Adding MRI Does Not Boost Prostate Cancer Upgrading Rate
MRI with targeted prostate biopsy plus systematic biopsy fails to improve detection of upgrading in men on active surveillance for prostate cancer vs systematic biopsy alone.
Magnetic resonance imaging (MRI) with targeted prostate biopsy added to systematic biopsy for men on active surveillance for low-risk prostate cancer (PCa) does not significantly increase the upgrading rate on confirmatory biopsy compared with systematic biopsy alone, according to a new study.
The finding is from a prospective multicenter trial in which investigators led by Laurence Klotz, MD, of Sunnybrook Health Sciences Centre in Toronto, randomly assigned 273 men diagnosed with grade group (GG) 1 PCa to undergo confirmatory 12-core systematic biopsy or MRI with targeted biopsy in addition to 12-core systematic biopsy.

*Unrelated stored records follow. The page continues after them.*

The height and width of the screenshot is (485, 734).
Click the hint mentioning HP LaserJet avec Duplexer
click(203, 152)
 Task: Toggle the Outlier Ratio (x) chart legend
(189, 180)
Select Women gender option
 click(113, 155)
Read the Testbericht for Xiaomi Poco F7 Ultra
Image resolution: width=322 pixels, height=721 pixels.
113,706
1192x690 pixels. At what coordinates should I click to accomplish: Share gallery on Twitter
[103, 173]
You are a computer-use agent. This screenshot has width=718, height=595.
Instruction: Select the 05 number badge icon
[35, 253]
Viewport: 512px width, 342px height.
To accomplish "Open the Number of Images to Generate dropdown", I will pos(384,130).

The primary end point was the proportion of men upgraded to GG 2 or higher cancer.
At the time of confirmatory biopsy, 23% of patients in the systematic biopsy group and 21% of those in the MRI group were upgraded to GG 2 cancer or higher, Dr Klotz and his colleagues reported online ahead of print in European Urology.

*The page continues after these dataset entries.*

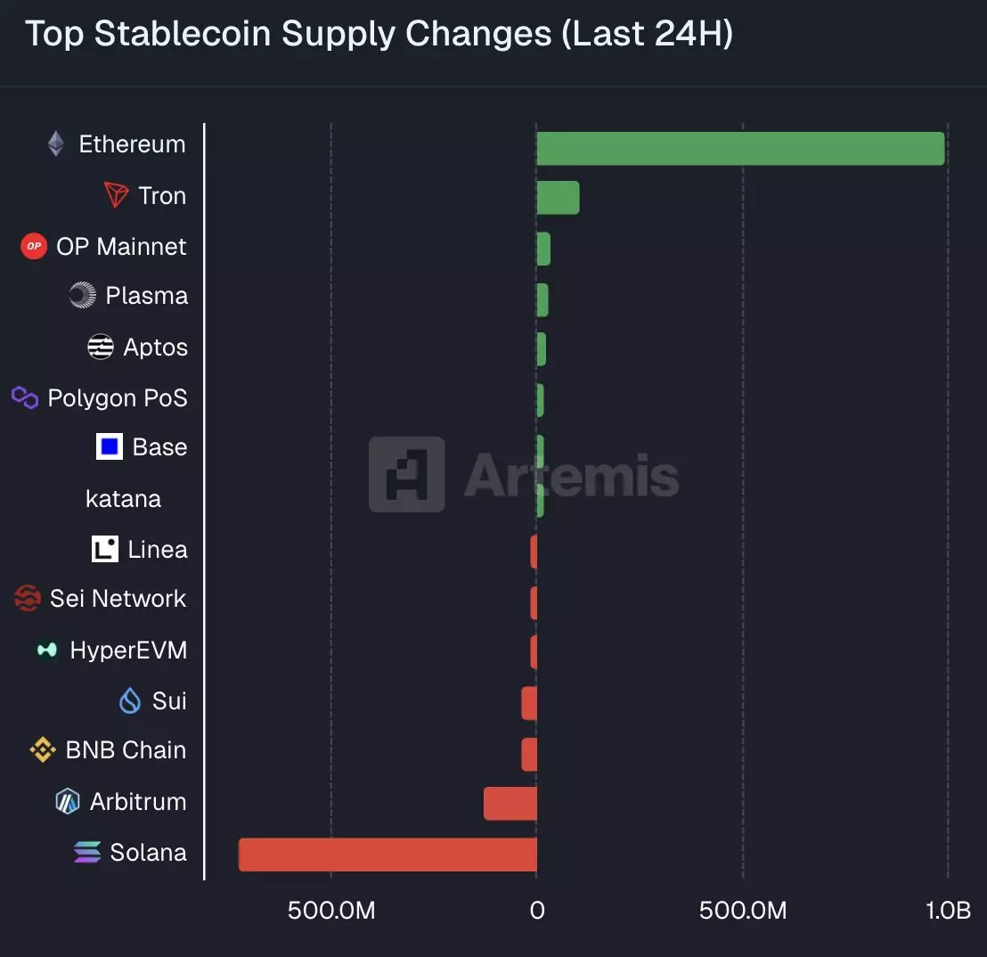Click the blue Sui droplet icon
987x957 pixels.
coord(130,701)
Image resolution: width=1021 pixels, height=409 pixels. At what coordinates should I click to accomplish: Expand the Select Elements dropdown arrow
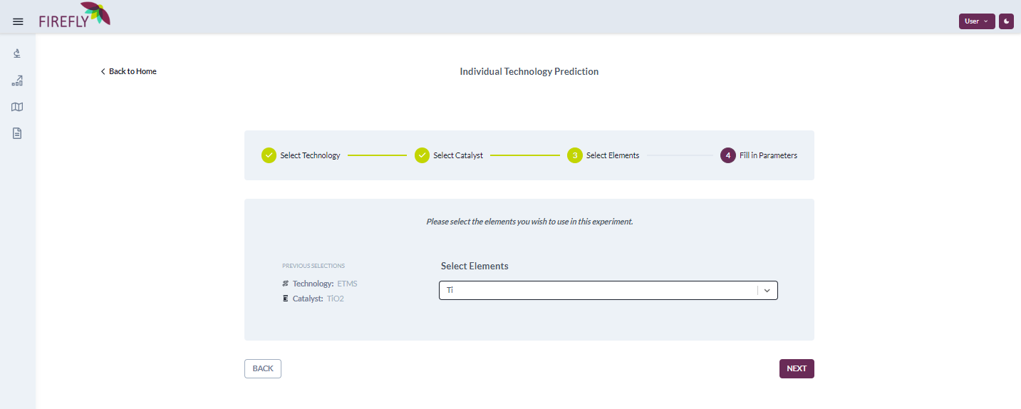pos(767,291)
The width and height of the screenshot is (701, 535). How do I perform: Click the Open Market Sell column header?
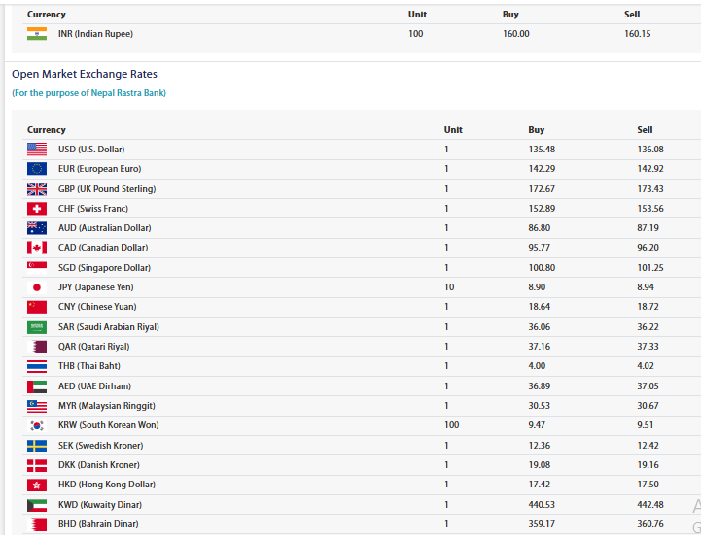645,130
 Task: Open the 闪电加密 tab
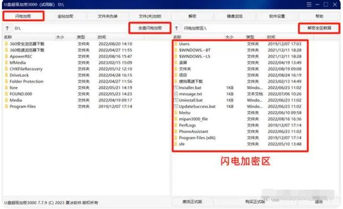click(22, 16)
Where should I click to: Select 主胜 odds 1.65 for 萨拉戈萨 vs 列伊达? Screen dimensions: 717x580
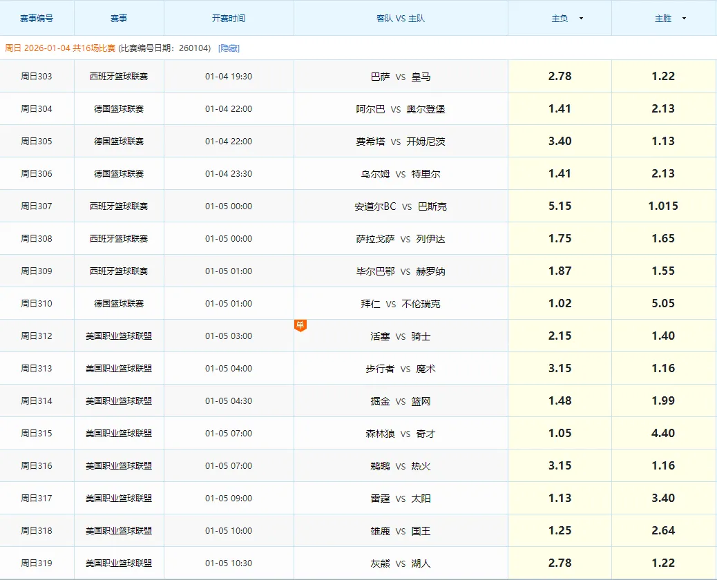663,239
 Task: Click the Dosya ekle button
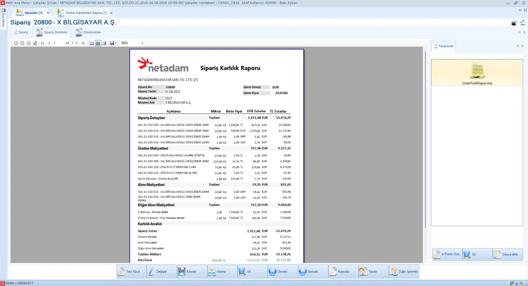coord(508,254)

Systematic and targeted biopsies missed significant cancers in 6% and 8% of patients, respectively.
“In patients with a higher risk of significant cancer based on clinical parameters, systematic biopsy should be performed even if the MRI is negative,” the authors wrote. “Our data also suggests that high-risk patients with a positive MRI should have both systematic and targeted biopsies.”
Klotz L, Loblaw A, Sugar L, et al. Active Survival Magnetic Resonance Imaging Study (ASIST): Results of a randomized multicenter prospective trial. Eur Urol. 2018; published online ahead of print.